Personnalité
« L’homme ne s’assoit jamais. Est-ce l’habitude de l’instituteur ou du peintre ? Il semble tout à la fois réfléchir, descendre en lui-même, et regarder, l’œil vif, avec un agréable sourire au coin des lèvres.
L’homme parle, aime parler, mais soudain parait se reprendre, presque contrôler sa voix et dit :
"Vous croyez vraiment que ça va intéresser les gens ?"
Discret, aimable, il a failli traverser le siècle sans se faire remarquer, pour ne pas déranger. Figure locale parmi les plus connues au Creusot, Rochette semble s’être refusé à devenir un notable. Bien que l’on aperçoive ses tableaux dans des dizaines d’appartements et de bureaux, bien qu’il ait joué un rôle culturel de premier plan dans l’histoire de la région, bien qu’il soit salué poliment par les ouvriers dans la rue, Rochette n’est pas de ces brasseurs de vent ou coureurs de médailles. Il ne refuse pas la notoriété, mais il ne la recherche pas obstinément. Sérieux, à cent lieues des envieux et des jaloux, vif et clairvoyant mais jamais agressif, il laisse doucement filtrer une passion, celle de la peinture qui l’habita toujours.

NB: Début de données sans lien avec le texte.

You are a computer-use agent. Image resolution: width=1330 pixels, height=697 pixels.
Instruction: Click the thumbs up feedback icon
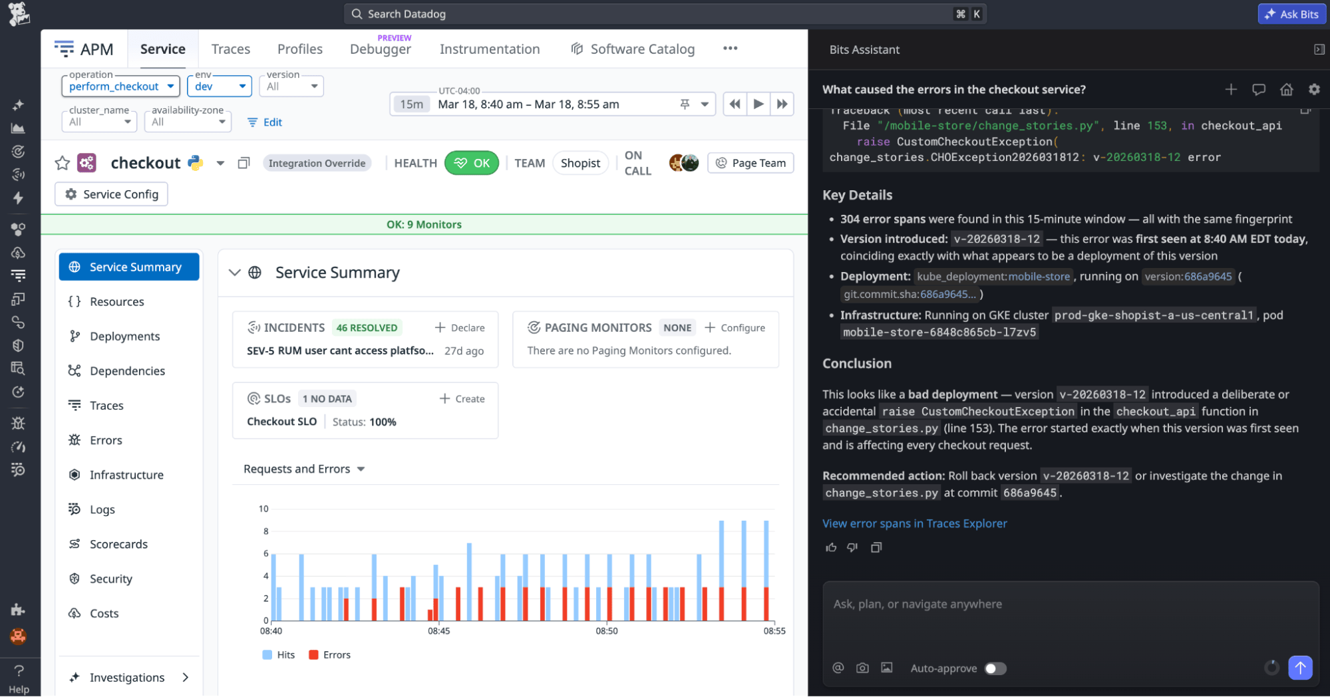(x=831, y=547)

Et si l’on pouvait sonder les cœurs comme on le fait de l’écorce terrestre, on trouverait en lui une lave brûlante comme celle qui s’écoule des creusets géants et qui a irrigué son univers mystique et indicible. Qui a vu un jour un tableau de Rochette ne peut pas résister à l’envie de connaître l’homme.
Cependant Raymond Rochette, qui se dit pauvre d’imagination a besoin pour peindre, du contact avec la réalité. Il lui faudra, pour s’exprimer pleinement, être immergé dans l’atmosphère des ateliers, non seulement voir les fournaises, mais respirer les odeurs du métal, du charbon, du goudron, entendre le rythme puissant des machines, et plus tard, communiquer amicalement avec les ouvriers dont il se sent très proche.
Ses maîtres sont les grands peintres régionaux de l’époque : essentiellement Edmond Chaine, Jean Laronze, Honoré Hugrel, Jules Adler et Louis Charlot. Il les consulte régulièrement, expose ses tableaux à leur critique, est très sensible à leurs remarques qu’il note parfois au dos des tableaux, ainsi que le jour où il a apporté la modification conseillée.
Lors de sa première exposition à Paris, au « salon des artistes Français » ; il avait alors 23 ans son paysage « Les moissons », est choisi sur les conseils d’Edmond Chaine.
Plus tard, Honoré Hugrel et Jules Adler le parrainent lors de son entrée à la société des artistes français.
Les échanges avec Louis Charlot sont nombreux ; ils continueront après la guerre et deviennent des relations amicales qui les amènent à partager les joies et les peines de l’un et de l’autre.
Cette vocation de peintre éclose d’un milieu qui ne semblait en rien destiné à la produire, explique peut être un certain aspect marginal de la personnalité de Raymond Rochette. Artiste autodidacte, il s’est tenu à l’écart des écoles et des tendances tout en se voulant et en réussissant à être un témoin de son temps. Bien sûr, les rencontres avec d’autres peintres rompaient son isolement, mais Louis Charlot et Jules Adler lui donnaient des conseils, non des leçons. Et il s’est très vite dégagé de leur influence. Il est d’ailleurs remarquable que ni ces échanges, ni ses nombreuses lectures de revues artistiques, ou les visites d’expositions à Paris, ni ses séjours à l’étranger… n’aient eu d impact réel sur lui et sur son œuvre.